Apples are not the only fruit
It’s been an odd and rather underwhelming fall for Apple watchers (and watches). Normally the hottest time of year at Cupertino, this September and October saw a cautious set of iPhone updates, an even more cautious set of Apple Watch updates, and one of the briefest and least dramatic Mac unveils in years. These are all high-quality products, but they represent extremely minor improvements on the ones already available from Apple’s stores. Tricks have outnumbered treats, and fireworks have been in short supply.
Given that the phones and watches have been on sale for just a few weeks and the Macs are still at the pre-order stage, it remains to be seen how the market will respond to these less-than-earth-shattering announcements. Maybe, as Apple presumably hoped, customers will feel that an iMac with a new processor and precisely zero other upgrades on the 2021 model is exactly what they’re looking for, that risk-free, glacially iterated smartphones are just the ticket, that smartwatches which make the most fractional improvements on their predecessors are just what the doctor ordered.
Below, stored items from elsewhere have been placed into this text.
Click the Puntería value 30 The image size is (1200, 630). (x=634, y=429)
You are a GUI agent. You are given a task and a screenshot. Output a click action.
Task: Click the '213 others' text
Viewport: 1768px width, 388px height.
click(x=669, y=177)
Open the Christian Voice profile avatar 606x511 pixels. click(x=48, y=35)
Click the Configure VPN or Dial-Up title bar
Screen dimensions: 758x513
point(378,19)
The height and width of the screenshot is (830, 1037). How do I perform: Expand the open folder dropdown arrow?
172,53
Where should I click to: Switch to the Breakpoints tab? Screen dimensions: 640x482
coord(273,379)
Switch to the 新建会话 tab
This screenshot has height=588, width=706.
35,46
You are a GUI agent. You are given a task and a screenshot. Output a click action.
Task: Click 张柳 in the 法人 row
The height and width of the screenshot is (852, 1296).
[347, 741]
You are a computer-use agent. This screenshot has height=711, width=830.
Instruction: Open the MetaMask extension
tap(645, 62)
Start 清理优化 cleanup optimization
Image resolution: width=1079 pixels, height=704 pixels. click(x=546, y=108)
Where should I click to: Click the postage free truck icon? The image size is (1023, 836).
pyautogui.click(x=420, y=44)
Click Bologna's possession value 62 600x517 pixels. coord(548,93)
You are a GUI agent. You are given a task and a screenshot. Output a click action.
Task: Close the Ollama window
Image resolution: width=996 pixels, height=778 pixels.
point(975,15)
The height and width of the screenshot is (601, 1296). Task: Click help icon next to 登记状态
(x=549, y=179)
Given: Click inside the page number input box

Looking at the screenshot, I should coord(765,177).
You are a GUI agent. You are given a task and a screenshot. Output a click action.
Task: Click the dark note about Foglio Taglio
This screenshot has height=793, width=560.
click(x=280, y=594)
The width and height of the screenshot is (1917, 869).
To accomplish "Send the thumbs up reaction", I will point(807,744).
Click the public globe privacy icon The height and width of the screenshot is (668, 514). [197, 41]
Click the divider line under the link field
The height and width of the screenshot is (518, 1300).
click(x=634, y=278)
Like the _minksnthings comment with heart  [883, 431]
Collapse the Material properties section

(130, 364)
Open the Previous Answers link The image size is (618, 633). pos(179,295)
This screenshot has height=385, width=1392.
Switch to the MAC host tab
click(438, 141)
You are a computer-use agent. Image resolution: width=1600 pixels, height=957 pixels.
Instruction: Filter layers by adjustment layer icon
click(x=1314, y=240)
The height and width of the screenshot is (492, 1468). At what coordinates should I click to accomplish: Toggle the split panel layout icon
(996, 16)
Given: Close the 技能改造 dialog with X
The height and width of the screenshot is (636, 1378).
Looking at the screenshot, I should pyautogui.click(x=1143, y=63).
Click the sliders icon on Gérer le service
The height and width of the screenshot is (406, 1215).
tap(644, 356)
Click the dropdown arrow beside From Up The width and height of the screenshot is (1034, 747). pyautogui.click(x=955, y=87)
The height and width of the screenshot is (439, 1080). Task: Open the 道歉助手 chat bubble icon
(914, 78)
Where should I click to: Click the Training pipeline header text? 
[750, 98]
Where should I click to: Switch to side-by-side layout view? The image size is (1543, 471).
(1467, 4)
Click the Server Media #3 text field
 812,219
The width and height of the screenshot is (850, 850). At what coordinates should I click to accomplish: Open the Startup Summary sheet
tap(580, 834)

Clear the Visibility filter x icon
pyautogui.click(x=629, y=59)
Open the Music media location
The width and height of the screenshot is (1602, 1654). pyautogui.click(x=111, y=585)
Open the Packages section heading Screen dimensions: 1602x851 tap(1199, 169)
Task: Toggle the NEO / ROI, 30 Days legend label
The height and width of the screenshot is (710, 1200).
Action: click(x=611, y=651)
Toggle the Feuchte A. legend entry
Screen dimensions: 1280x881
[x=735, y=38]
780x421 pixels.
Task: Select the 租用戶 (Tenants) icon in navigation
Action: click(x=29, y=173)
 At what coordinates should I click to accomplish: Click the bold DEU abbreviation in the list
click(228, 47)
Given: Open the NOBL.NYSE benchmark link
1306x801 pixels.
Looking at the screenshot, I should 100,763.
Maybe, to those who are paid-up inhabitants of the Apple ecosystem, there simply aren’t any appealing alternatives from the worlds of Windows, Android, and WearOS. But I suspect that enthusiasm will begin to wane.
Indeed, there is evidence that even before these announcements enthusiasm was proving a finite resource. Near the end of last week, Apple reported another quarterly dip, with iPhone revenues slightly up but nearly every other department trending sharply down. Recent Mac sales, by Apple’s high standards, make ugly reading, down a whopping 34 percent on the same period last year.
The truth is that Apple has been testing customers’ patience for a while now, and these sorts of numbers shouldn’t come as a huge surprise to anyone. This spring there was no press event at all, not because the company wanted to play it cool but because there was genuinely nothing of interest to talk about. Last year’s Apple Watch Ultra was an interesting enough launch but was clearly destined for niche appeal, while the Series 8 was the sort of dull, by-the-numbers iteration we’ve grown to expect. The iPhone department hasn’t pushed itself in years, the iPad has been phoning it in for some time, and as for the Mac… I was arguing back in January that the thrill of Apple silicon was already gone. But perhaps more importantly, Apple has simultaneously been pushing up prices wherever it can, at a time of widespread financial anxiety.
The company has been behaving, in other words, like the smug horse owner in a one-horse town. And now it’s acting surprised that some formerly loyal customers have gone out and bought mules.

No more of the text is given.